Inspired by the appreciation of @schmichael from the Python functional solution, here is my attempt to push things too much. I do not claim that it is supported, efficient, illustrative or verified, but it is functional:
from itertools import imap, groupby, izip, chain from collections import deque from operator import itemgetter, methodcaller from functools import partial def shifty_csv_dicts(lines): last = lambda seq: deque(seq, maxlen=1).pop() parse_header = lambda header: header[1:-1].split(',') parse_row = lambda row: row.rstrip('\n').split(',') mkdict = lambda keys, vals: dict(izip(keys,vals)) headers_then_rows = imap(itemgetter(1), groupby(lines, methodcaller('startswith', '#'))) return chain.from_iterable(imap(partial(mkdict, parse_header(last(headers))), imap(parse_row, next(headers_then_rows))) for headers in headers_then_rows)
Ok, let it unpack it.
The basic idea is to (ab) use itertools.groupby to recognize changes from headers to data rows. We use argument evaluation semantics to control the order of operations.
First we say groupby to group the lines, regardless of whether they start with '#' or not:
methodcaller('startswith', '#')
creates a function that takes a line and calls line.startswith('#') (it is equivalent to the stylistically preferred but less efficient lambda line: line.startswith('#') ).
Thus, groupby takes an incoming iterative of lines and alternates between returning an iteration of the header lines (usually only one header) and the iterated data line. It actually returns a tuple (group_val, group_iter) , where in this case group_val is a bool indicating whether this is a header. So, we execute the equivalent (group_val, group_iter)[1] on all tuples to select iterators: itemgetter(1) is just a function that runs " [1] " on everything you give it (again, equivalent, but more efficient than lambda t: t[1] ). So we use imap to run our function itemgetter each tuple returned groupby , iterators to select a title / data:
imap(itemgetter(1), groupby(lines, methodcaller('startswith', '#')))

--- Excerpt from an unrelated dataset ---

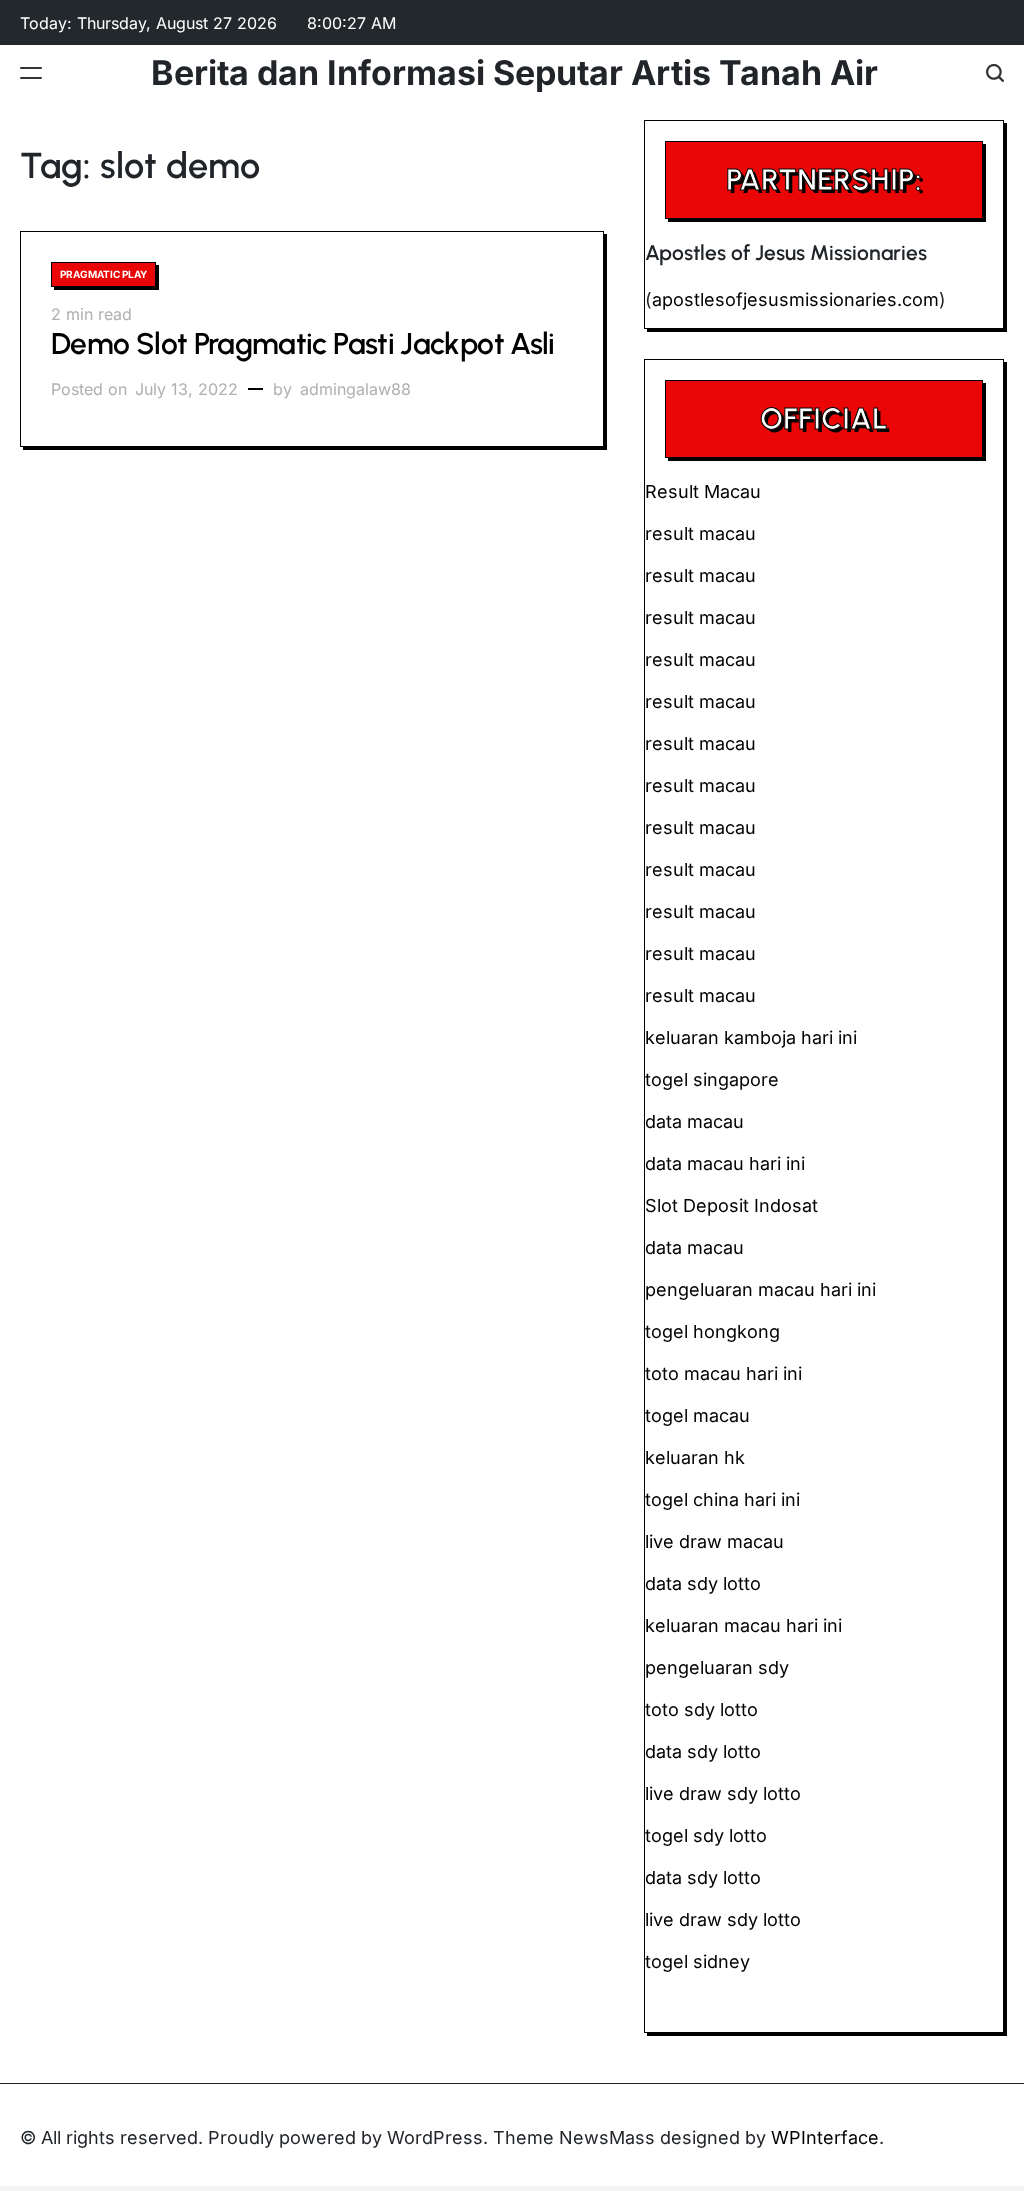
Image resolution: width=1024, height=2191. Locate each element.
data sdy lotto (703, 1877)
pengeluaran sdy (717, 1667)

We evaluate this expression first and give it a name because we will use it twice later, first for headers and then for data. The most external call:
chain.from_iterable(... for headers in headers_then_rows)

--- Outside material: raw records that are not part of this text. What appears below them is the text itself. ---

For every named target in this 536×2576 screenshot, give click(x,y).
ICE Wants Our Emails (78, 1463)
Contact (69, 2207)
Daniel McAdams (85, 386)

goes through iterators returned from groupby . We are tricky and call the headers value because some other code inside ... selects rows when we are not looking, promoting the groupby iterator in the process. This expression of the external generator will produce only headers (remember, they change: headers, data, headers, data ...). The trick is to make sure the headers are consumed before the lines, because they both have the same main iterator. chain.from_iterable simply stitches the results of all iterators of data rows into one iterator to return them to everyone.
So what do we sew together? Well, we need to take the (last) heading, button it with each row of values ββand make dicts out of it. It:
last = lambda seq: deque(seq, maxlen=1).pop()
is a somewhat dirty but effective hack to get the last element from an iterator, in this case, our title bar. Then we parse the header by trimming the leading # and ending newline and dividing by, to get a list of column names:
parse_header = lambda header: header[1:-1].split(',')
But we want to do this only once for each row iterator, because it runs out of the header iterator (and now we donβt want to copy it to some kind of mutable state, right?). We also need to make sure that the header iterator is used before the lines. The solution is to make the function partially applied, evaluating and fixing the headers as the first parameter, and taking the string as the second parameter:
partial(mkdict, parse_header(last(headers)))
The mkdict function uses column names as keys and row data as values ββto create a dict:
mkdict = lambda keys, vals: dict(izip(keys,vals))
This gives us a function that freezes the first parameter ( keys ) and allows us to simply pass the second parameter ( vals ): exactly what we need to create a group of dictons with the same keys and different values.
To use it, we analyze each line as you expected:
parse_row = lambda row: row.rstrip('\n').split(',')
recalling that next(headers_then_rows) will return an iterator of data rows from groupby (since we already used a header iterator):
imap(parse_row, next(headers_then_rows))
Finally, we map our partially applied dict-maker function to the parsed strings:
imap(partial(...), imap(parse_row, next(headers_then_rows)))
And all of them are sewn using chain.from_iterable , to make one, big, happy, functional flow sliding CSV-dictates.
For the record, this can probably be simplified, and I will still be doing @schmichael stuff. But I understood how to understand this, and I will try to apply these ideas to the Scala solution.